Author Royce Buckingham Roars for Libraries
I’m a grown boy who was born in Richland, Washington and raised downriver from the Hanford nuclear plant, which might explain my mutated view of the world. As a kid, I loved stories, such as The Phantom Tollbooth and The Hobbit. I collected comic books, watched Jaws at nine years old, Star Wars at eleven, and Alien at thirteen. I was even a Dungeons & Dragons nerd.
I obtained an English degree from Whitman College and a law degree from the University of Oregon, and then became a prosecuting attorney. My first novel, Demonkeeper, was inspired by my work in juvenile court—it is a monster story about lost children being eaten up by the chaos of street-life. I wrote for 13 years in my spare time before I hit a home run in 2005, selling Demonkeeper to both Putnam and 20thCentury Fox within a month of each other.
Demonkeeper then hit the bestseller list in Germany. I have multiple monstery novels in multiple countries now and continue to write in my dwindling spare time.
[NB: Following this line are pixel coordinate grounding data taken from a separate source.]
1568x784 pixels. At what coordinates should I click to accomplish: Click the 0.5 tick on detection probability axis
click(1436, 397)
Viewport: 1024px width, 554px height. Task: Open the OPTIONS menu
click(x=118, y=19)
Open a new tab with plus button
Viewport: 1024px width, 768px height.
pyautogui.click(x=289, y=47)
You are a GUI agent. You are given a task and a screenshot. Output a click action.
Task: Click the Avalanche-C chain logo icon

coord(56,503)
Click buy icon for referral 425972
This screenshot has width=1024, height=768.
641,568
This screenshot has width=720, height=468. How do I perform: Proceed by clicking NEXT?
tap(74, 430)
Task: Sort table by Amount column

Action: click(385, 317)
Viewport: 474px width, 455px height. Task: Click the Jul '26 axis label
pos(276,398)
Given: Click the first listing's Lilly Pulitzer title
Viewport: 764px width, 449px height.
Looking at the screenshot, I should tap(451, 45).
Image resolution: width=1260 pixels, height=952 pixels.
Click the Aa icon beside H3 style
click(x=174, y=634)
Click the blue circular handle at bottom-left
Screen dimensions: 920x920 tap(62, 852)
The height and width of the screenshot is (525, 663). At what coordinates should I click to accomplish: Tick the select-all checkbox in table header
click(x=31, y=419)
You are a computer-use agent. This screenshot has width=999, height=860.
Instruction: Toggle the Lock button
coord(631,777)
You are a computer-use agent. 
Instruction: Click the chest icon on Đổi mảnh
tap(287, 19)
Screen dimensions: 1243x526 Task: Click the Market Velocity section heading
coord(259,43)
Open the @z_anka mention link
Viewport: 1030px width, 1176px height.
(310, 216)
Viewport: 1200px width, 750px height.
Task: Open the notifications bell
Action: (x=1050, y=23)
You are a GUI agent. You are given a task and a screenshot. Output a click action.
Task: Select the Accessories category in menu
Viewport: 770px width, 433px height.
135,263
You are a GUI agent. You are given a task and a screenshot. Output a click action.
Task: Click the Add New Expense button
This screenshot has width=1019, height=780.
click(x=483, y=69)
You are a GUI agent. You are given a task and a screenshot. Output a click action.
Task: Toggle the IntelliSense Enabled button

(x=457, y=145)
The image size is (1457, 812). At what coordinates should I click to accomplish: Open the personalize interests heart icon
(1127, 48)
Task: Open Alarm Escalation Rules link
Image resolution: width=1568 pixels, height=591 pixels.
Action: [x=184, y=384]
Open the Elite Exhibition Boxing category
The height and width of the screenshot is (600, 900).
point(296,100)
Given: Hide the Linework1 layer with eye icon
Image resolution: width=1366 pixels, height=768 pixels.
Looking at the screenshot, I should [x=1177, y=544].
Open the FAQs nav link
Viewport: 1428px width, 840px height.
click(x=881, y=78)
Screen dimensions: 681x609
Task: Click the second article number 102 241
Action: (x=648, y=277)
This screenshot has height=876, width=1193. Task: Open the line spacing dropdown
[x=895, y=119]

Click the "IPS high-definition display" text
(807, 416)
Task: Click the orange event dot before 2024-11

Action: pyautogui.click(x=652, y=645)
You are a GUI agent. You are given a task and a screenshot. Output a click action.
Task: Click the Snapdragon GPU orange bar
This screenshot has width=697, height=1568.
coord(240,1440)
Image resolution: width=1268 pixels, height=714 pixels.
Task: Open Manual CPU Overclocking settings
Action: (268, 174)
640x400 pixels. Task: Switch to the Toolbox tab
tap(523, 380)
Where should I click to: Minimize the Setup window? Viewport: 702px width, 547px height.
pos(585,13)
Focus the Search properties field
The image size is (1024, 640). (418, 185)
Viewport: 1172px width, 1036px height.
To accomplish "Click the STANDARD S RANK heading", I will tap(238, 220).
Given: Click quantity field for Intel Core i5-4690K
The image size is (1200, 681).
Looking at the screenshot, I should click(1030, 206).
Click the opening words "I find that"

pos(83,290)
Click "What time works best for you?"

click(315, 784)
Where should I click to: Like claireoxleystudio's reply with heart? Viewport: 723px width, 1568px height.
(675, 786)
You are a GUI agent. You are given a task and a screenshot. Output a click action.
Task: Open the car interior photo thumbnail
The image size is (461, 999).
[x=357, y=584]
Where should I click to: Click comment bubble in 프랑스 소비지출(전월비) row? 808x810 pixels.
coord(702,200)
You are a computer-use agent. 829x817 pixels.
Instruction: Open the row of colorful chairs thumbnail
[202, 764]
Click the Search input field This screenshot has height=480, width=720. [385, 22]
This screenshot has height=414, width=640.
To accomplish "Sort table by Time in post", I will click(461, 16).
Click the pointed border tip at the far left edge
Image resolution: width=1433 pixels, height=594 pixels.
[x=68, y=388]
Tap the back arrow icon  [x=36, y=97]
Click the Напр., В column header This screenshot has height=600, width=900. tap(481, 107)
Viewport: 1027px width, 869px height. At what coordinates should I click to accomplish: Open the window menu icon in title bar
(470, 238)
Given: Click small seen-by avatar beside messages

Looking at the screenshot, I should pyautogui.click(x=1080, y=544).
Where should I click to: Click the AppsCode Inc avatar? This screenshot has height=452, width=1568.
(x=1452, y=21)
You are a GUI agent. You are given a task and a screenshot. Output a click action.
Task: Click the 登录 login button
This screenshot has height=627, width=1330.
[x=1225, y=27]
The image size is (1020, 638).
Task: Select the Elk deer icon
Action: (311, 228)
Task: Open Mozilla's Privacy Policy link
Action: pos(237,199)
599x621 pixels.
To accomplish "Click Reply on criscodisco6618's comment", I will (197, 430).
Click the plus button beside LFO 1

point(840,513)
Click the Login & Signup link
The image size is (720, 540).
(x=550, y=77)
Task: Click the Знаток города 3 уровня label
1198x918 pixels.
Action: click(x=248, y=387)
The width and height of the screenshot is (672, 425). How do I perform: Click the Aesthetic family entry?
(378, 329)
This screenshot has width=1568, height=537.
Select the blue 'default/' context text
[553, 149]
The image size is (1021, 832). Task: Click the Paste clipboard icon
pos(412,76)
I happen to live in Bellingham, WA with my wife, whom I met in the courtroom where she was covering one of my criminal cases as a reporter. We have two boys, neither of which have been eaten by demons, or goblins, or mutated trees…yet.
In 1971, when I was a boy of probably five years or so, my mom used to take me to the library in Richland, WA, where we lived. It was hot in Richland, one hundred and five degrees in the summer, and the library was an air conditioned haven away from the sizzling, cancer-causing sun (as we’d find out later after “tanning” for years).
At the library, the kids would wander for a bit, then this thing would happen—they’d begin to gather on carpeted steps in the back room like ducks around an empty park bench waiting for someone to arrive and toss crumbs. Then a little lady would shuffle in—the library lady. She was very old, maybe even forty! She’d open a book and start reading. We sat, we were silent, and we were transported. She wasn’t even a lady, but some sort of elder god. She read us stories.
More Library Love: What’s Your Experience from an Author’s Perspective?
I go to libraries as an author now, and when I walk into the room, kids are gathered. They sit. I start to read—my stories—and they go silent. Soon we are all somewhere else—a cave, a castle, the stomach of a large monster. For a few minutes I feel like I am five or eight or, usually, twelve. But when I’m done, I’m not. I’m forty-some. It’s okay, though. Any forty-some year-old will tell you that just to remember what it feels like to be five or eight or twelve for a few minutes makes it all worth it.
A Lion’s Pride of Programs
I love to visit schools. The visits are almost always set up by the school librarian, which is great, because they know what they’re doing!
Typically, the librarian will feature the Demonkeeper series or The Dead Boys in the library leading up to the visit.
They will often make posters, and many times they will get the teachers to read one of my books to the classes. The preparation makes for riotous visits. The kids are stoked. Books are read and sold and signed, and most of the kids scurry off to write their own stories. Victory! I usually leave a school with 100 new fans and lots of good karma.
Libraries are evolving. It is important that we fund them properly so that they can. If funds are cut because people don’t see the value, then it becomes a self-fulfilling prophecy (i.e. the value of them will decline). I see librarians do more with less all of the time, but that doesn’t mean they need less. It means they could also do more with more. These institutions are the hallmark of an educated society. I cannot imagine a world in which Target or Walmart employees help us pick out our reading material.
Funding any sort of education should be a priority. This is an investment in the future of our society. The tradition of having a public place for citizens of any economic state to seek information and learn is one of the proudest in our culture. I can’t see any wisdom in letting that erode. Libraries are most important in schools, which are the natural habitat for a place of learning and information. It’s such a clear issue to me that I have trouble making an argument for it…libraries simply must exist.
On the show Meet The Author April 22, 2010.
I have been to ALA in Seattle, and I was overwhelmed. Wow! I met a librarian there who had me come to Napa, CA every other year until she retired. My first book, Demonkeeper, was featured at the Putnam booth, and I signed copies. I also met Laini Taylor and Jim DiBartolo there—they’d just published their first book too. Great memories, friendships, work, and other good things came straight out of it.